Depuis 1980, les banques centrales ont réussi à contenir l’inflation en utilisant l’arme des taux. Avec des dettes publiques qui dépassent 100 % du PIB, cette arme n’est pas sans limite comme le prouvent les difficultés rencontrées par le secteur bancaire aux États-Unis. La sensibilité de l’opinion vis-à-vis des hausses de taux est plus élevée aujourd’hui qu’il y a quarante ans. Les banques centrales doivent tenir compte tout à la fois des réactions de la population ainsi que de la solvabilité des États et des banques. Pour lutter contre l’inflation, les banques centrales auront besoin de l’appui des États qui devront freiner la demande en jouant sur la fiscalité et les dépenses. Les banques centrales seront dans les faits certainement moins indépendantes que dans le passé.

La fin du crédit facile et ses conséquences

Après la crise des banques régionales aux États-Unis, un rationnement du crédit aux entreprises est redouté. Ce rationnement pourrait également concerner la zone euro, en particulier pour les crédits immobiliers des ménages. Un durcissement de l’accès aux crédits se traduit par une contraction de l’investissement et de la demande induisant assez rapidement une récession.

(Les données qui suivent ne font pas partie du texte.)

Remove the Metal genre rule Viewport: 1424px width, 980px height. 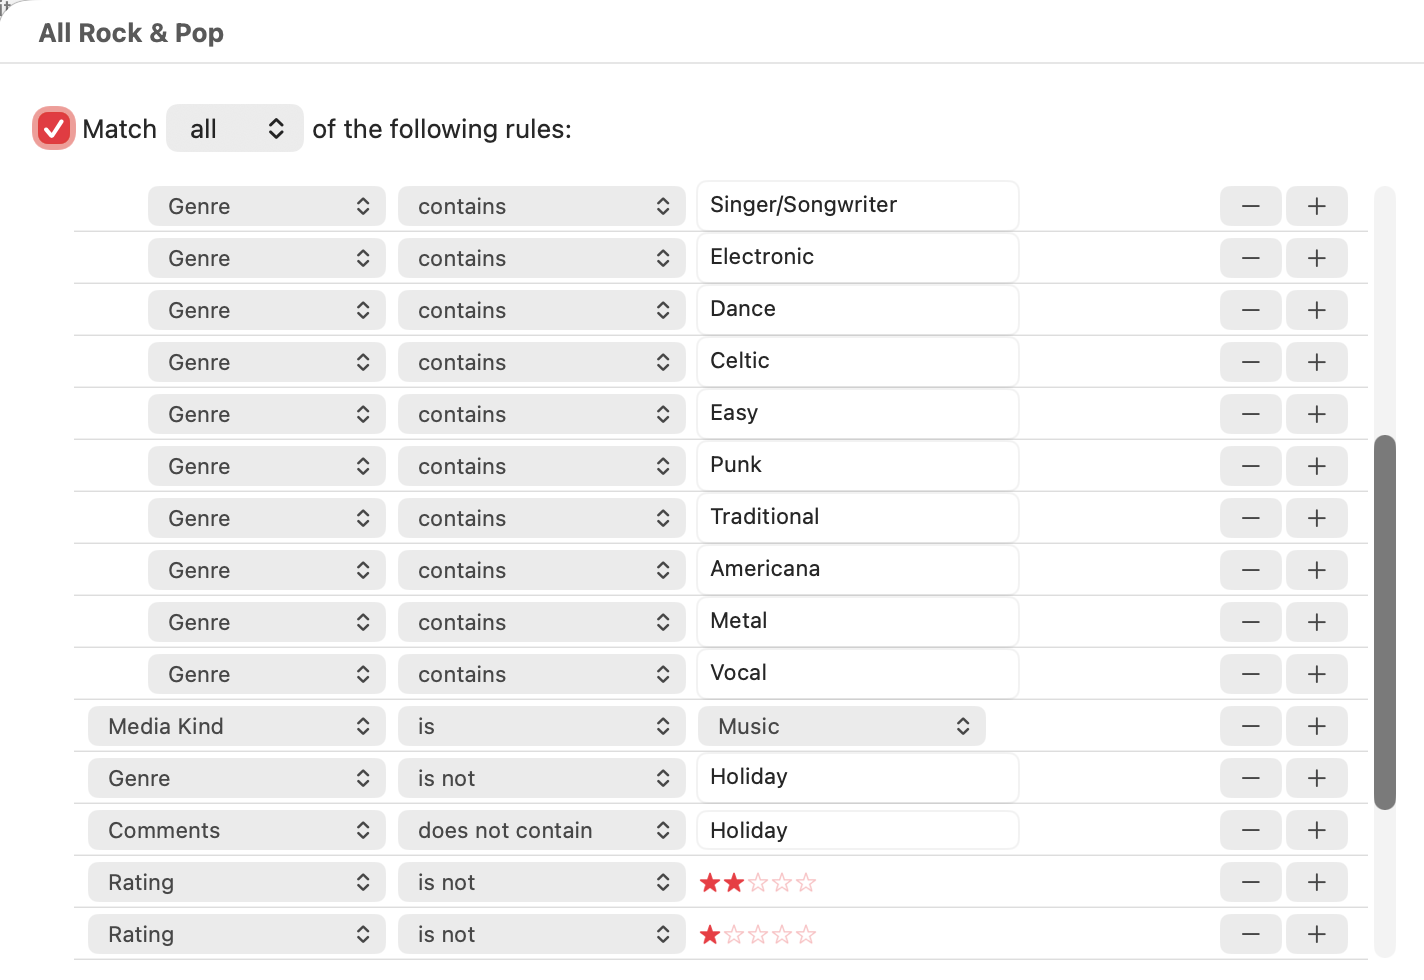coord(1250,622)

Les crédits immobiliers ont connu une forte progression tant aux États-Unis comme en zone euro. En 2021 et 2022, la croissance était de 7,5 % en rythme annuel aux États-Unis et de plus de 5 % en zone euro. Depuis la fin de l’année 2022, la croissance est inférieure à 5 % toujours en rythme annuel aux États-Unis et à 4 % en zone euro. Depuis le début de l’année 2023, une baisse de 0,5 % est constatée.

Cette baisse au niveau des crédits immobiliers est la conséquence de la hausse des taux d’intérêt nominaux et du durcissement de leurs conditions d’attribution. Au sein de la zone euro, les taux d’intérêt à taux fixe pour les ménages dépassent désormais, en moyenne, 3,6 %. Aux États-Unis, le taux d’intérêt des mortgages à 30 ans ont atteint plus de 6 %. En zone euro, les banques veillent à ce que les remboursements des emprunts immobiliers ne représentent pas plus de 30 % des revenus des ménages. L’étude de la BCE sur l’accès au crédit du premier trimestre 2023 souligne une baisse forte de la demande et des conditions d’accès nettement resserrés.

Aux États-Unis, la croissance des crédits aux entreprises s’est étiolée depuis le troisième trimestre 2022. Avec la crise des banques régionales, la production est étale.

Une contraction du crédit signifierait une baisse de l’investissement qui depuis deux ans portait la croissance. Aux États-Unis, depuis 2021, celui-ci augmentait de plus de 5 %. En zone euro, après une forte chute durant les confinements, un rebond a été enregistré mais qui en train de s’estomper rapidement. En France, l’investissement des entreprises était en recul au premier trimestre 2023.

La contraction de l’investissement est une mauvaise nouvelle pour la croissance d’autant plus qu’avec la résurgence de l’inflation, la consommation est bridée. Sa croissance est nulle tant en zone euro ou aux États-Unis. L’investissement a, en outre, un effet multiplicateur important sur la croissance.

Face à une réduction de l’accès aux crédits, les entreprises pourront essayer de se financer auprès des fonds d’investissement mais cela risque de générer des surcoûts. Cette possibilité ne concerne peu ou pas les PME et les TPE. La diminution de crédits de la part des ménages devrait se traduire par une baisse des prix de l’immobilier ainsie que par celle des transactions.